Give back the entire listing below, unaltered.

BEGIN

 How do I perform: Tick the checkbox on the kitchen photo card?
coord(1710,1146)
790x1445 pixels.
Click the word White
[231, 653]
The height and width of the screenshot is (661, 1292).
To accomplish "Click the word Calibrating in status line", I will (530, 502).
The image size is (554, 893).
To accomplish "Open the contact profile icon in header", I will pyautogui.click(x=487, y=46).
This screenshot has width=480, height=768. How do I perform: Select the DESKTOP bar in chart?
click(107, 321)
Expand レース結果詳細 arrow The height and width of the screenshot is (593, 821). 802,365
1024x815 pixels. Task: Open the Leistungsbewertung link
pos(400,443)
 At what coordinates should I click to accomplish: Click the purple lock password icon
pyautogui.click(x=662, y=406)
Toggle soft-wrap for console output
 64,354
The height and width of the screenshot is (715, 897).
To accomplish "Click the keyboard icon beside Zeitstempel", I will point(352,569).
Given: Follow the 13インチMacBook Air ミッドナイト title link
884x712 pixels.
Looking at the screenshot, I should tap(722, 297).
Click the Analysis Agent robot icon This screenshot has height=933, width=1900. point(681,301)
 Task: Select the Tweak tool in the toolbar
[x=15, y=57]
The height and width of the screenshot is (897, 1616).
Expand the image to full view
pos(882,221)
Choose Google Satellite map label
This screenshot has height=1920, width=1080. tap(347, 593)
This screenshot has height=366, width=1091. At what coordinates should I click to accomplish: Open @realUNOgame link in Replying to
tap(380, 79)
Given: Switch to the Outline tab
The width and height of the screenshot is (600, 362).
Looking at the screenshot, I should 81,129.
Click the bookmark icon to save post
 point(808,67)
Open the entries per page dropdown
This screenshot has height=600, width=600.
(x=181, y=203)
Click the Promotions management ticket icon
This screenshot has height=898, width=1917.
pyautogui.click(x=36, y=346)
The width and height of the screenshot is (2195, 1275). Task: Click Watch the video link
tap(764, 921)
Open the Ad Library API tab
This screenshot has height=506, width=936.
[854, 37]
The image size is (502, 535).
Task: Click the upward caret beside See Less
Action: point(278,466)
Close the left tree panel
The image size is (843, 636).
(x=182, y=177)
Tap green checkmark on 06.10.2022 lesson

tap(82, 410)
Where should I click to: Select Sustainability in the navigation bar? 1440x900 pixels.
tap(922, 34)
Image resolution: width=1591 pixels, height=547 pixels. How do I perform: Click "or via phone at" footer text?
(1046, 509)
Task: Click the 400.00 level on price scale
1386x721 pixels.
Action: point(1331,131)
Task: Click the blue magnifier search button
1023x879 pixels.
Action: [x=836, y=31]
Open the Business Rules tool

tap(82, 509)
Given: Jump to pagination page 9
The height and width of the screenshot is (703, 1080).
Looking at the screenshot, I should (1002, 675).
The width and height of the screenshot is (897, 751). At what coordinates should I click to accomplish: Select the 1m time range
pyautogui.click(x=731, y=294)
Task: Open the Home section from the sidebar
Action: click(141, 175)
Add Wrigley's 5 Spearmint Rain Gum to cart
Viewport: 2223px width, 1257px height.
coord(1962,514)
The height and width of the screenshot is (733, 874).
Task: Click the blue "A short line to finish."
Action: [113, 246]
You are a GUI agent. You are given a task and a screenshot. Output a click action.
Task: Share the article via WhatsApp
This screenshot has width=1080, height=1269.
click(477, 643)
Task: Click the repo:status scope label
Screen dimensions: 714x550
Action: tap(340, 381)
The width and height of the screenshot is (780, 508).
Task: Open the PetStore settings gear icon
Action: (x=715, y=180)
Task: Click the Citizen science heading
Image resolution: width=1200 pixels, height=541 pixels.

END

◆ FINAL ANSWER:
 How do I perform: Tick the checkbox on the kitchen photo card?
coord(1710,1146)
790x1445 pixels.
Click the word White
[231, 653]
The height and width of the screenshot is (661, 1292).
To accomplish "Click the word Calibrating in status line", I will (530, 502).
The image size is (554, 893).
To accomplish "Open the contact profile icon in header", I will pyautogui.click(x=487, y=46).
This screenshot has width=480, height=768. How do I perform: Select the DESKTOP bar in chart?
click(107, 321)
Expand レース結果詳細 arrow The height and width of the screenshot is (593, 821). 802,365
1024x815 pixels. Task: Open the Leistungsbewertung link
pos(400,443)
 At what coordinates should I click to accomplish: Click the purple lock password icon
pyautogui.click(x=662, y=406)
Toggle soft-wrap for console output
 64,354
The height and width of the screenshot is (715, 897).
To accomplish "Click the keyboard icon beside Zeitstempel", I will point(352,569).
Given: Follow the 13インチMacBook Air ミッドナイト title link
884x712 pixels.
Looking at the screenshot, I should tap(722, 297).
Click the Analysis Agent robot icon This screenshot has height=933, width=1900. point(681,301)
 Task: Select the Tweak tool in the toolbar
[x=15, y=57]
The height and width of the screenshot is (897, 1616).
Expand the image to full view
pos(882,221)
Choose Google Satellite map label
This screenshot has height=1920, width=1080. tap(347, 593)
This screenshot has height=366, width=1091. At what coordinates should I click to accomplish: Open @realUNOgame link in Replying to
tap(380, 79)
Given: Switch to the Outline tab
The width and height of the screenshot is (600, 362).
Looking at the screenshot, I should 81,129.
Click the bookmark icon to save post
 point(808,67)
Open the entries per page dropdown
This screenshot has height=600, width=600.
(x=181, y=203)
Click the Promotions management ticket icon
This screenshot has height=898, width=1917.
pyautogui.click(x=36, y=346)
The width and height of the screenshot is (2195, 1275). Task: Click Watch the video link
tap(764, 921)
Open the Ad Library API tab
This screenshot has height=506, width=936.
[854, 37]
The image size is (502, 535).
Task: Click the upward caret beside See Less
Action: point(278,466)
Close the left tree panel
The image size is (843, 636).
(x=182, y=177)
Tap green checkmark on 06.10.2022 lesson

tap(82, 410)
Where should I click to: Select Sustainability in the navigation bar? 1440x900 pixels.
tap(922, 34)
Image resolution: width=1591 pixels, height=547 pixels. How do I perform: Click "or via phone at" footer text?
(1046, 509)
Task: Click the 400.00 level on price scale
1386x721 pixels.
Action: point(1331,131)
Task: Click the blue magnifier search button
1023x879 pixels.
Action: [x=836, y=31]
Open the Business Rules tool

tap(82, 509)
Given: Jump to pagination page 9
The height and width of the screenshot is (703, 1080).
Looking at the screenshot, I should (1002, 675).
The width and height of the screenshot is (897, 751). At what coordinates should I click to accomplish: Select the 1m time range
pyautogui.click(x=731, y=294)
Task: Open the Home section from the sidebar
Action: click(141, 175)
Add Wrigley's 5 Spearmint Rain Gum to cart
Viewport: 2223px width, 1257px height.
coord(1962,514)
The height and width of the screenshot is (733, 874).
Task: Click the blue "A short line to finish."
Action: [113, 246]
You are a GUI agent. You are given a task and a screenshot. Output a click action.
Task: Share the article via WhatsApp
This screenshot has width=1080, height=1269.
click(477, 643)
Task: Click the repo:status scope label
Screen dimensions: 714x550
Action: tap(340, 381)
The width and height of the screenshot is (780, 508).
Task: Open the PetStore settings gear icon
Action: (x=715, y=180)
Task: Click the Citizen science heading
Image resolution: width=1200 pixels, height=541 pixels.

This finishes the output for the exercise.